How to complete this task: Only the text belongs in the answer: every line of the records below, transcribed exactly.

Data for processing:
┄┄┄┄┄┄
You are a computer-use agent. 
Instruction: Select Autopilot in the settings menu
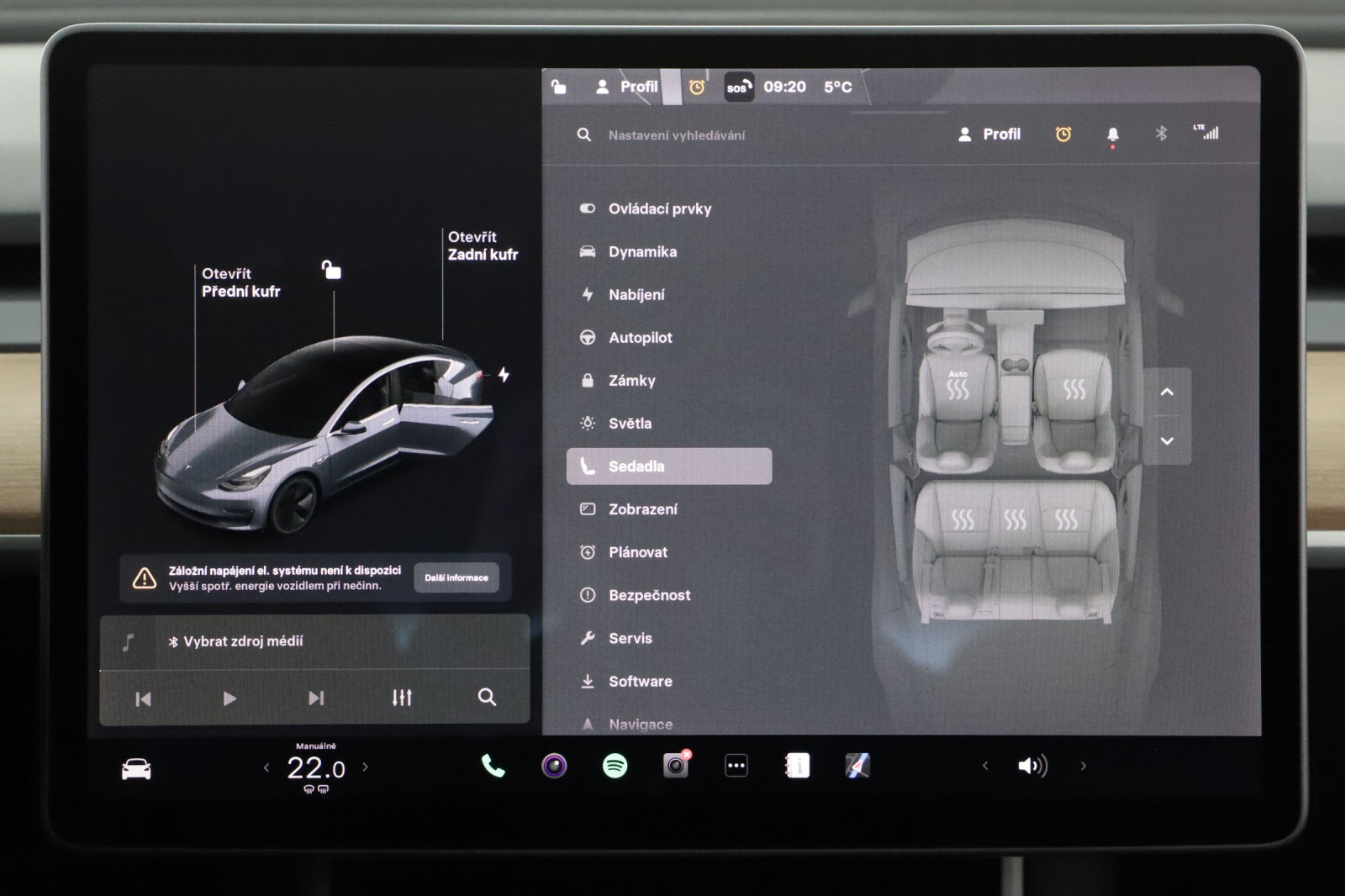point(640,338)
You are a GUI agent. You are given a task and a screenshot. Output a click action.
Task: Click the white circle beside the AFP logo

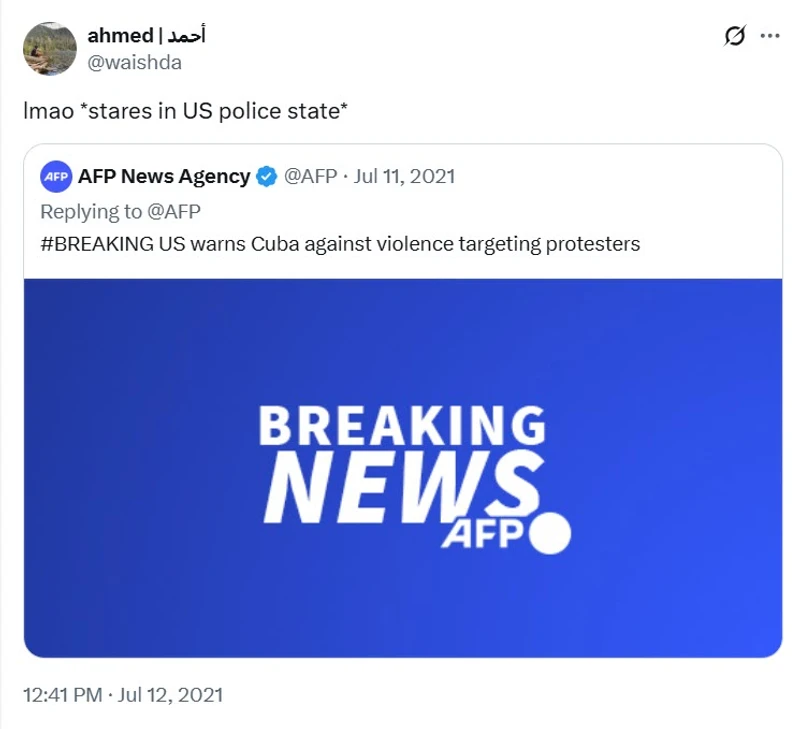pos(549,534)
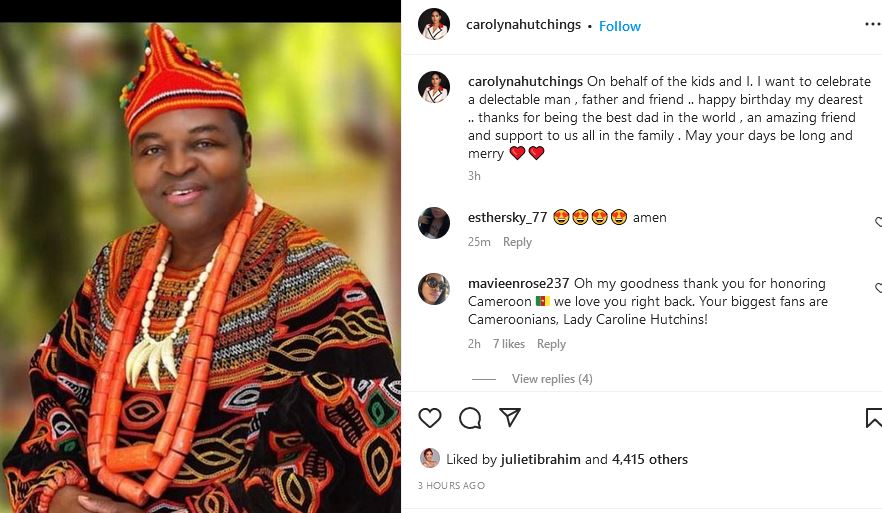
┄┄┄┄┄┄
Response to this exercise:
You are a computer-use agent. 
Instruction: Select Autopilot in the settings menu
point(640,338)
You are a GUI agent. You are given a task and a screenshot. Output a click action.
Task: Click the white circle beside the AFP logo

pos(549,534)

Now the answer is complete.